I immediately fired off an email to the school informing them that (a) they could not dictate what conversations I have with my child; (b) I did not need to prove to them what I do with my family in my home and on my time; and most importantly (c) they absolutely had no grounds to restrict my child the ability to participate in state-mandated education simply because I refused to sign their silly “parent/student” contract. (I used much more professional language, of course, in my email.) The upshot of all of this was I was right – and the school backed down with barely a whimper. But, I know my son was annoyed with me, because he had the teacher asking him for the document and the principal pulled him out of class to clarify something with him. (It wasn’t a big deal – and the principal was kind, but 13 year olds are easily embarrassed.)
This brings me to the point of this blog entry. People get away with a lot today. They lie. They spew twisted facts to serve their own bigoted and racist schemes. They take the lazy and easy way out by making unsubstantiated bold allegations (I like to call those UBAs-oobahs 😊) in the hopes that no one will challenge them. And, the sad part is, most people don’t challenge it. At least not the small stuff. If someone in authority–a nurse, doctor, teacher, executive, politician, columnist or news anchor, or bureaucrat–makes a statement, everyone tends to assume that this person is correct.
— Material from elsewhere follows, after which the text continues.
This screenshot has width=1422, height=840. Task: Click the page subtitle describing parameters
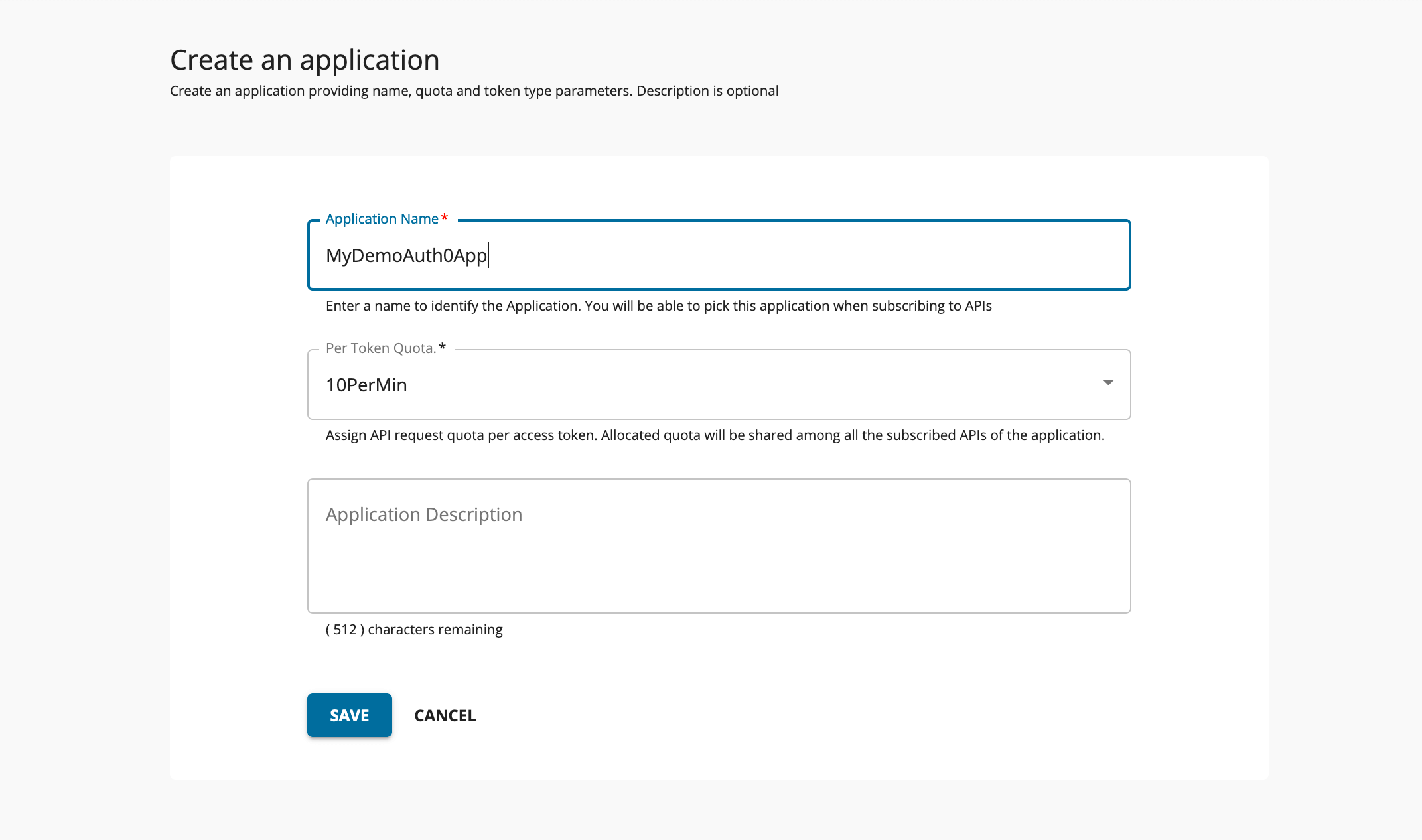(x=474, y=91)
And, often, even when something doesn’t feel correct or accurate, nothing is done about it, because the person on the receiving end of the statement doesn’t want to “make waves” or thinks it is just a small matter, and they have ‘bigger things to worry about.’ Or, sometimes they’re afraid that that person that issued the statement wields tremendous authority and can retaliate, making things difficult.
Guess what. Those small things quickly snowball into big things because no one does anything about it. A school district gets away with issuing non-binding so-called “contracts”, threatening to pull a child from a curriculum because no one challenges it. A nursing home starts billing the family for services the family is not financially obligated for. One has to ask–what else are they getting away with because no one is standing up to them?
Worse yet, we sometimes fuel this seemingly innocent behavior because it makes for a good show. People watch endless hours of ‘reality’ TV with people doing outrageous things and making outrageous statements and see no issues with it. This is how the abnormal suddenly becomes normal. The next time someone does or says something outrageous, it doesn’t quite feel as bad as the first time they did it.
If decency, fairness, and fact are important to you, practice questioning and challenging everything. And, teach your children the same. Do not accept any part of any statement as “ok”. Don’t tell yourself, “This is a small matter and I have bigger things to worry about.” If we all did a better job of challenging authority with the small stuff, we may not have as many people getting away with the big stuff.